Toujours vivantes, Nicolas Leclerc : Marina

Toujours vivantes, Nicolas Leclerc

Éditeur : Seuil (25 mars 2022)
Broché : 352 pages ; 19€


Ce polar de Nicolas Leclerc est mené tambour battant et je vous garantis quelques nuits blanches tant il vous sera difficile de le lâcher. 


Je vous en dis plus.


Aïssatou et Sékou ont à peine la vingtaine. Tous deux originaires de Guinée ils parviennent à s'enfuir, caressant le doux rêve de gagner l'Angleterre pour y mener une vie (enfin) meilleure et apaisée. Ces deux là, malgré leur jeune âge ont déjà enduré les pires choses que l'on puisse imaginer. Percutés de plein fouet par la violence des hommes dès leur plus jeune âge -violence tant physique que psychologique- et essuyé de multiples humiliations jusque dans leur chair, subi des viols. 

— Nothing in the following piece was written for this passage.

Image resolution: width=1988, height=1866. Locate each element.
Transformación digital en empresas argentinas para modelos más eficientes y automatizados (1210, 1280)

Dès lors qu'ils se sont trouvés et ont entamé ce long périple ils ne vont plus former qu'un seul bloc et tendre vers leur rêve. Après avoir parcouru l'Afrique et les pays frontaliers, puis traversé la Méditerranée, persuadés plus d'une fois d'y laisser leur peau, ils vont enfin parvenir jusqu'en France. Leur féroce appétit de vivre, leur soif de liberté vont malheureusement être fauchés en plein vol lorsqu'ils braquent un bar-tabac pour en voler la recette et que cela tourne mal. Résolus à s'en sortir, à faire appel à quelqu'un d'extérieur, ils vont se voir contraints de prendre un couple en otage, François, un cardiologue niçois et son épouse Hélène qui semblent former un couple sans histoire mais dont le vernis va commencer à s'écailler dès les premières heures de "captivité".

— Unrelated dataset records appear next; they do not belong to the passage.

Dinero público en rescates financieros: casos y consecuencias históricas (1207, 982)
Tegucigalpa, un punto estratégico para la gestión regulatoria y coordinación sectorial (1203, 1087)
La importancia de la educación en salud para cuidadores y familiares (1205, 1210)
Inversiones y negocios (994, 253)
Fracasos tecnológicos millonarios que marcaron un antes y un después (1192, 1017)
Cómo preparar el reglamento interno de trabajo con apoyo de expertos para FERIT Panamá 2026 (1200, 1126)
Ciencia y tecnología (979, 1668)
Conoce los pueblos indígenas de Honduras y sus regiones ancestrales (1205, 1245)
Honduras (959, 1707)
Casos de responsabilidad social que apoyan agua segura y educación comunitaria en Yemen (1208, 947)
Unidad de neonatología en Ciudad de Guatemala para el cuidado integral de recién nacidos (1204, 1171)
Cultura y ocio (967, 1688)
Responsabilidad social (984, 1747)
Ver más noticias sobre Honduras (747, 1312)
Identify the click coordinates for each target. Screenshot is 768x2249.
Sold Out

Nicolas Leclerc nous harponne dès les premières pages et ne nous lâche plus. Nous sommes dans un road trip littéraire comme il aime à le dire. Un road trip oui, mais paradoxalement, la plupart de "l'action" se déroule sur la route dans la voiture conduite par François, une sorte de huis clos donc, ce qui renforce l'intensité de ce qui se déroule dans l'habitacle et de ce qui se joue entre les 4 personnages. Il est impossible de ne pas penser à Thelma et Louise (ayant d'autres motivations) à la lecture du roman qui est d'ailleurs très visuel et cinématographique dans son découpage des chapitres (montés comme de vrais "scènes"/plans).


Au fur et à mesure que la route se déroule devant eux, l'auteur va très habilement nous dévoiler, par le biais de flashback savamment orchestrés, le passé de chacun des protagonistes. Nous découvrirons alors le terrible passé d' Aissatou et ses raisons de fuir la Guinée, la cupidité des passeurs qui les ont dépouillés tout au long du harassant voyage qui les a menés en France. Nul scrupule pour les passeurs mais également pour d'autres "profiteurs" faisant de leur périple un véritable chemin de croix. En opposition à toutes ces situations insoutenables, leur amour est leur seul bouclier. Les ayant soudés jusqu'au plus profond de leur âme, c'est cela qui les fait tenir, les fait rester debout face à l'adversité.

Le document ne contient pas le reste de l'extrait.